Nick Sanchez, who plays both Marquis de Lafayette and Thomas Jefferson, also shows himself a scene-stealer when he appears as a flamboyant Prince-inspired Jefferson to deliver the rollicking “What’d I Miss” after returning from Paris following the Revolution.
From there, Hamilton successfully builds and deftly navigates what could be a boggy storyline involving charges of currency speculation. The untimely death of Hamilton’s oldest son, who was killed in a duel defending his dad’s honor, is presented in heart-wrenching fashion and foreshadows the death of Hamilton in a duel with his longtime foe.
The play’s end left me thinking about Hamilton’s honor and mindful of the dilemma facing Constitutional originalists in our present age.
In the time of our framers, a man who behaved dishonorably by unfairly slurring an opponent or threatening to do something like spilling the beans on his wife would be called upon to provide satisfaction through apology or blood. This practice faded from polite society soon after Burr slew Hamilton and was completely forgotten by the time Hessians emigrated to avoid their own nation’s wars.
This long-lost code helps explain the loopholes in our system of government, the one for which Hamilton forcefully advocated in the Federalist papers — in his era, any man who ran his mouth too much would be summoned to New Jersey and handed a single-round pistol to defend every utterance which gave offense, or die trying.
It feels so far away now, of course. Hamilton is very much an artifact of an earlier era — up to and including the era where it was born, 2015.

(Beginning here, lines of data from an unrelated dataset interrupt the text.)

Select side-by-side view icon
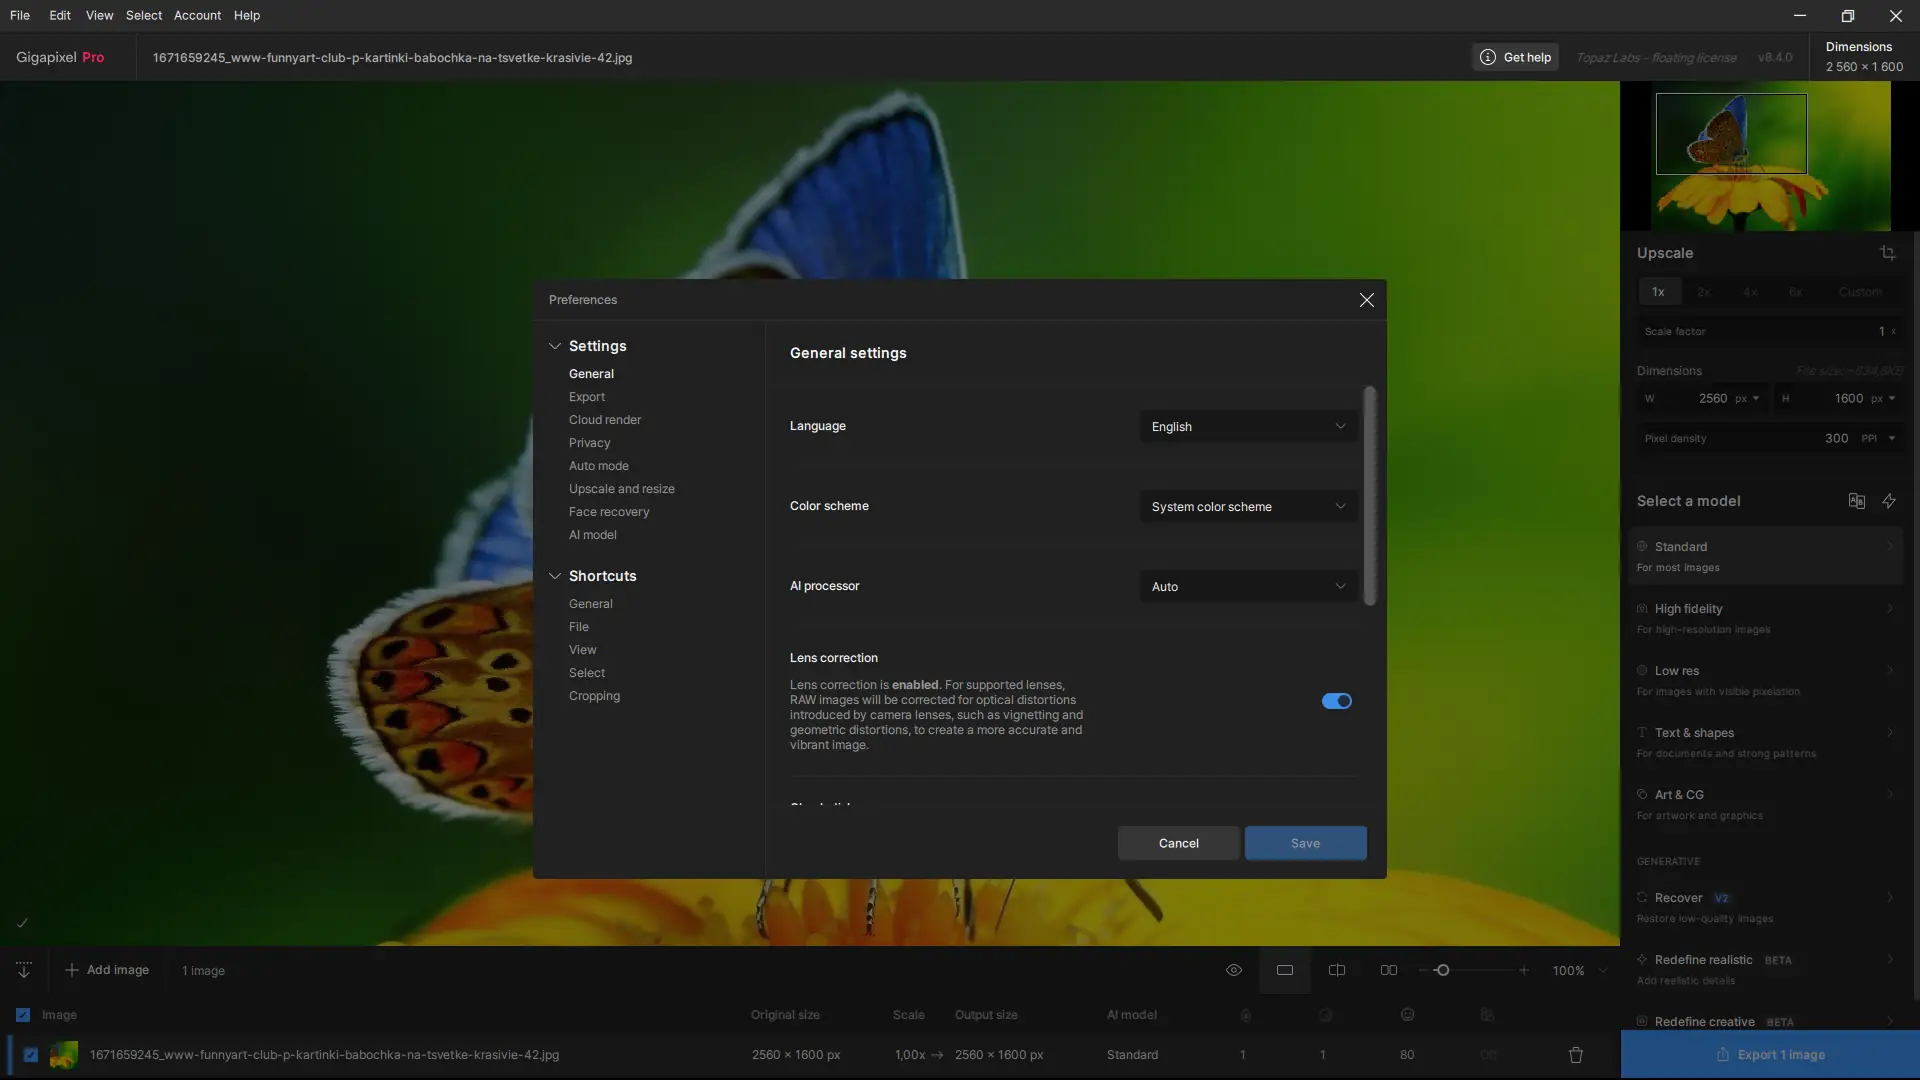The height and width of the screenshot is (1080, 1920). click(x=1389, y=970)
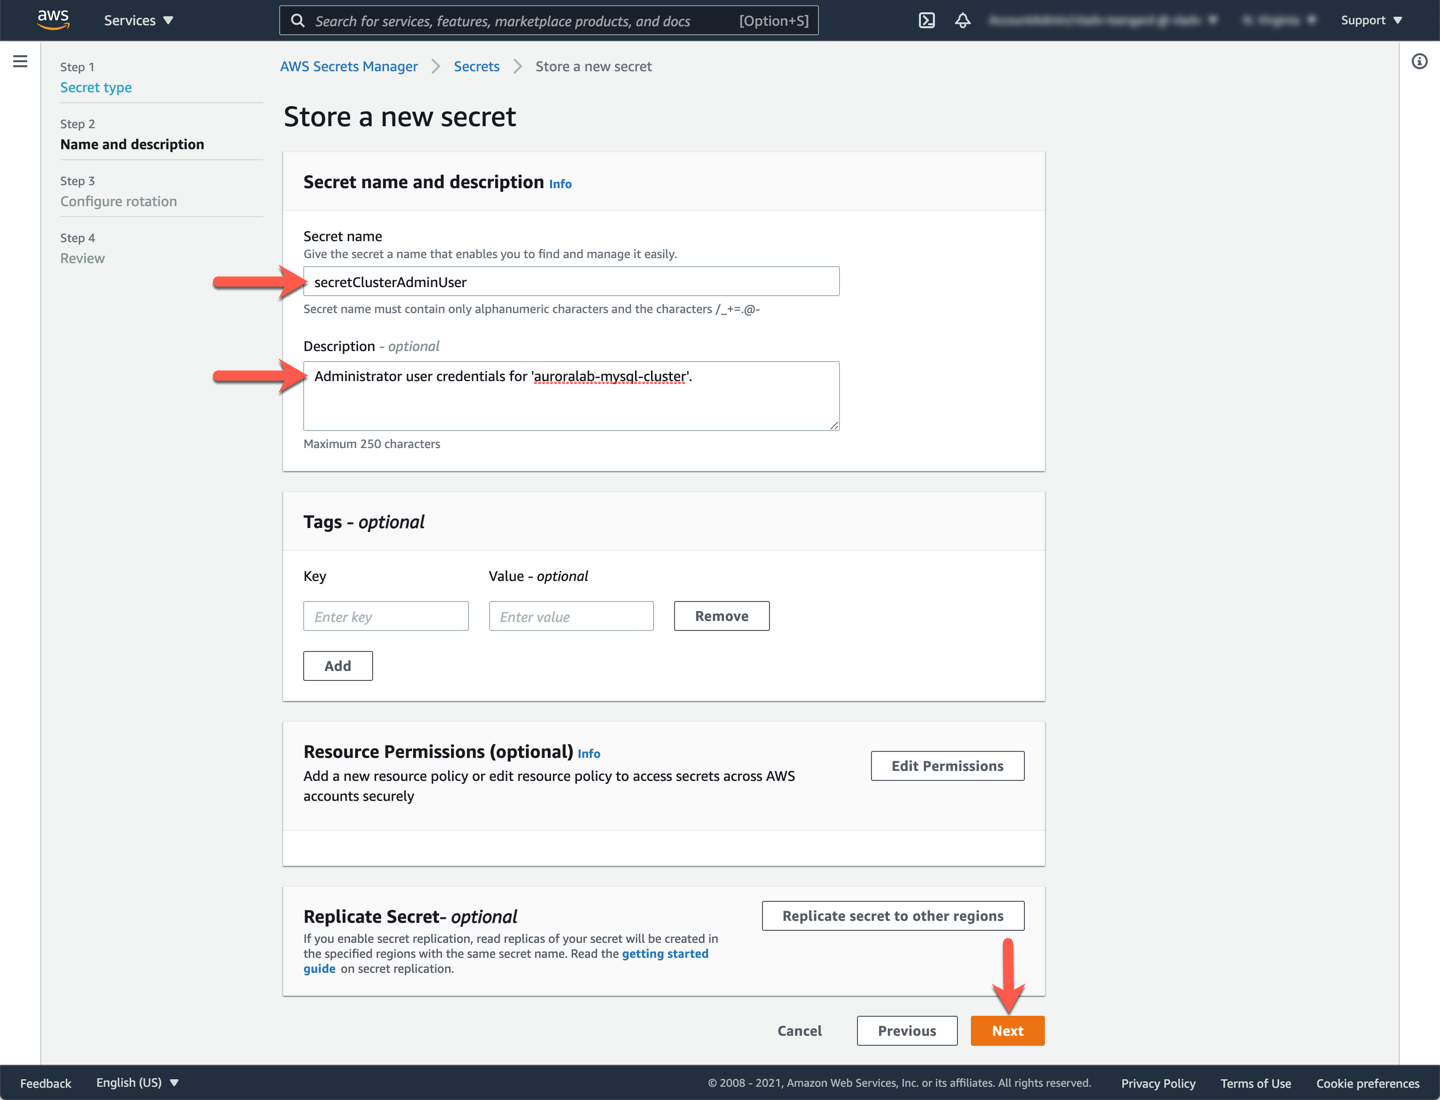Click the search magnifier icon
1440x1100 pixels.
(x=298, y=20)
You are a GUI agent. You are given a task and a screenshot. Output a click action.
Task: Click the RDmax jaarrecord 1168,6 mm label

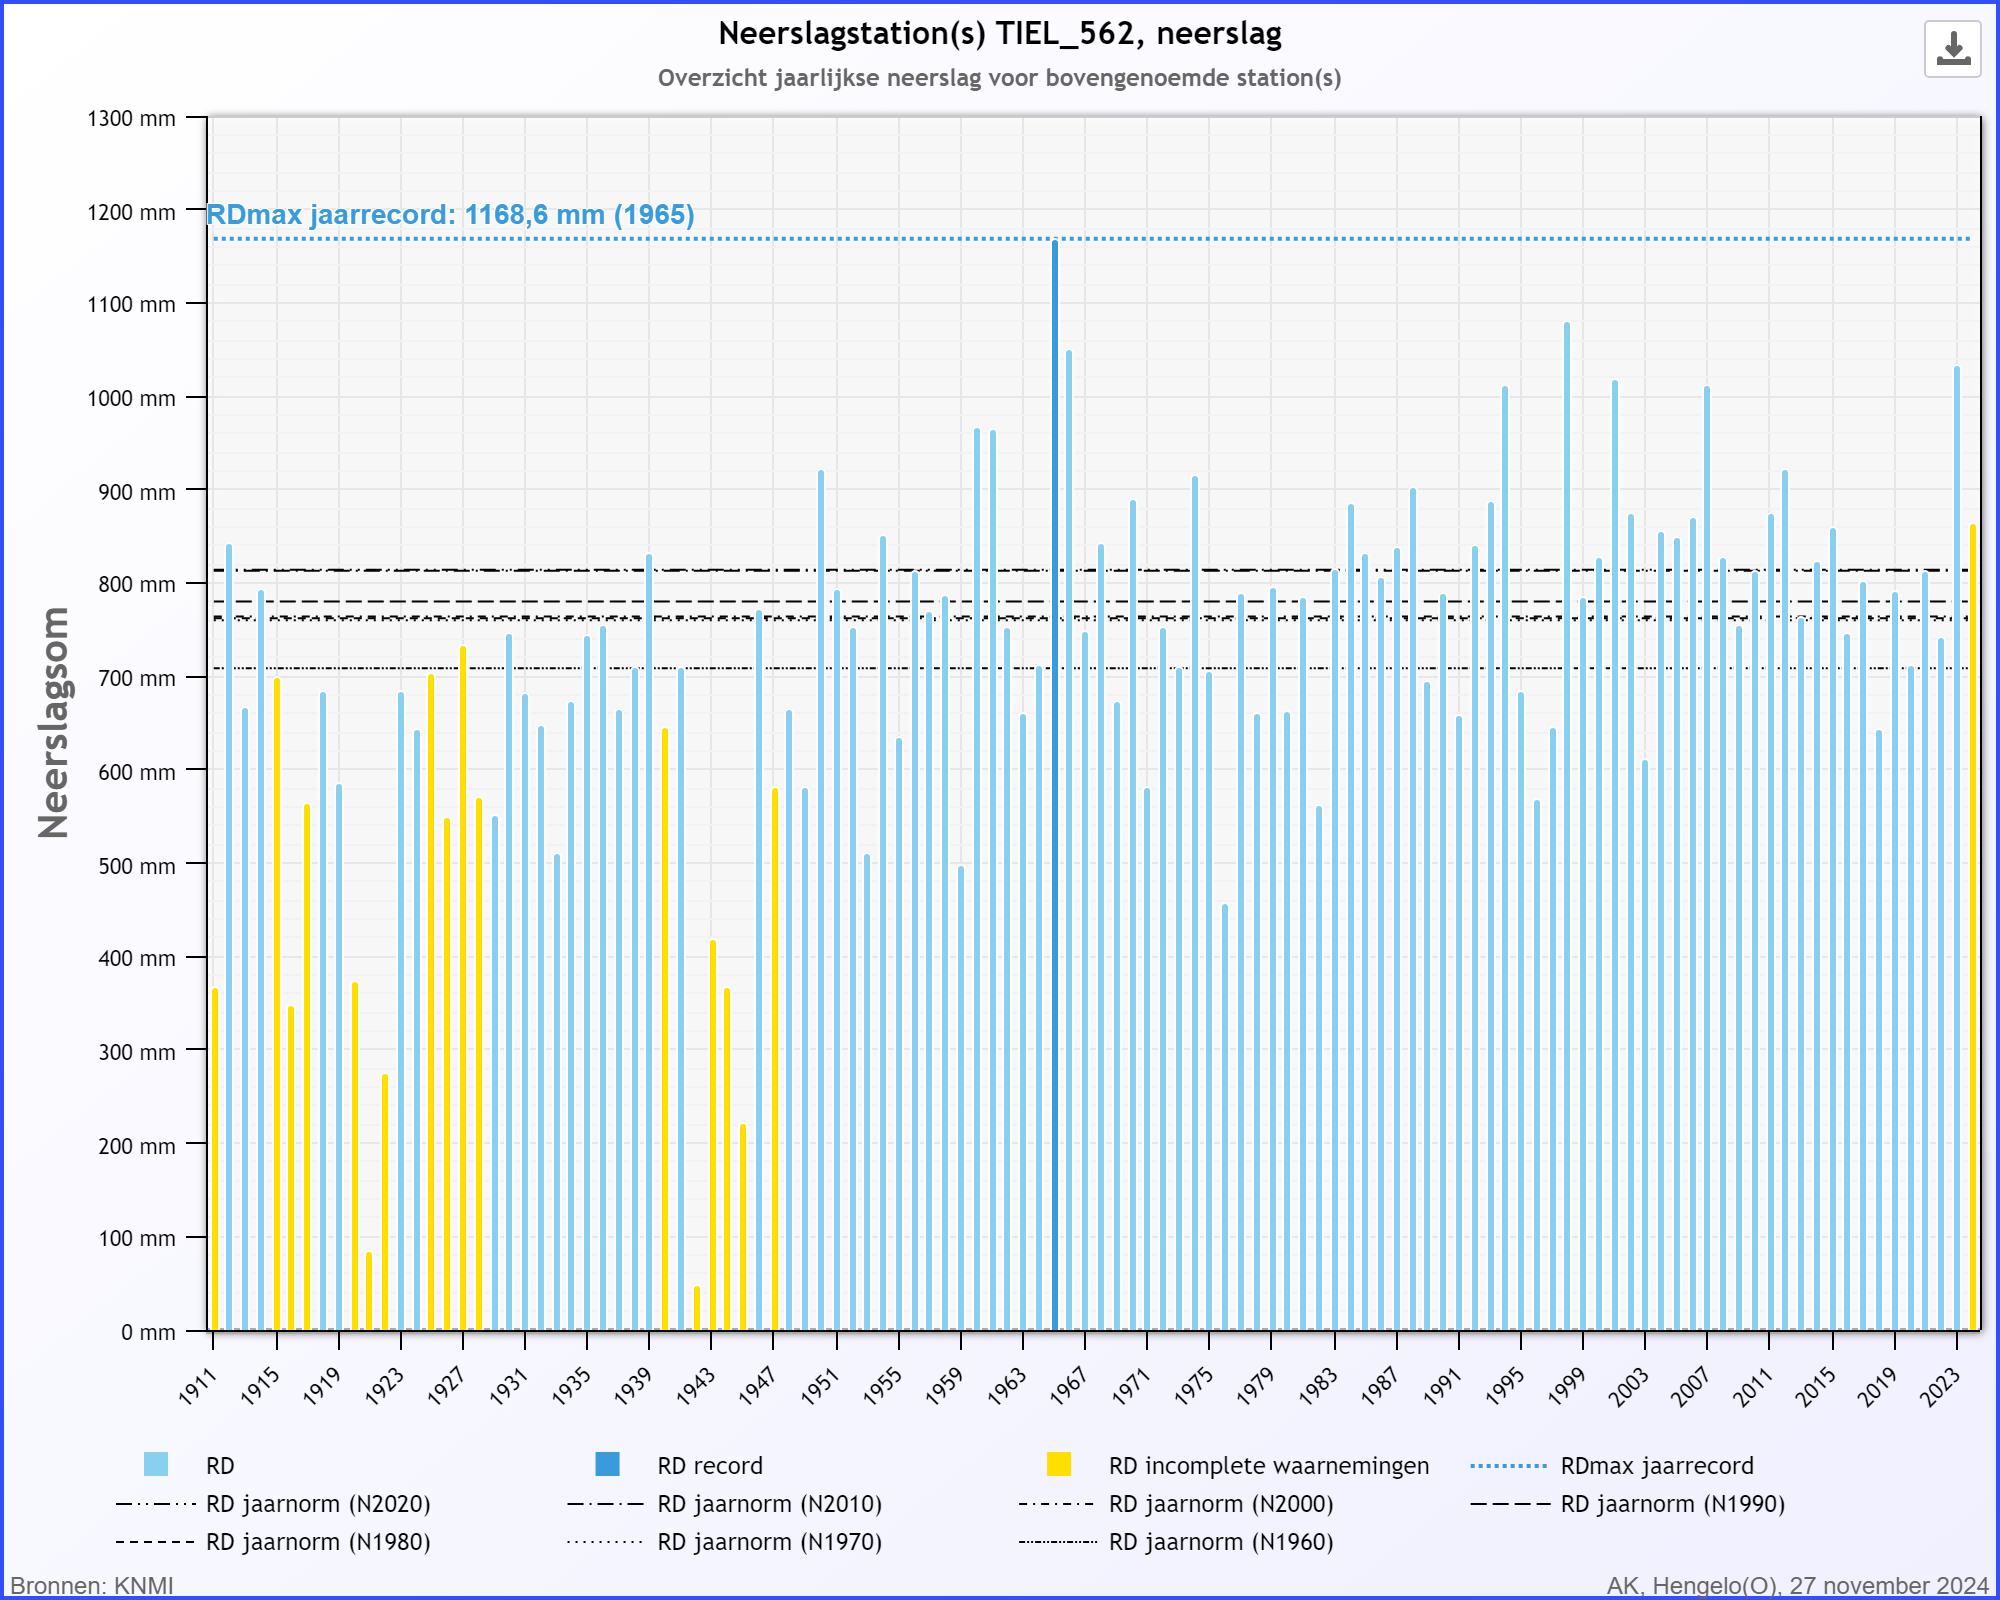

From our present perspective, the closing words of King George III in the song “I Know Him” seem strangely prescient instead of pathetic, as they did originally:
Next to Washington, they all look small
Watch them run
They will tear each other into pieces
Jesus Christ, this will be fun!
To that end, rather than looking campy, from a future vantage, Hamilton may well grow better with age.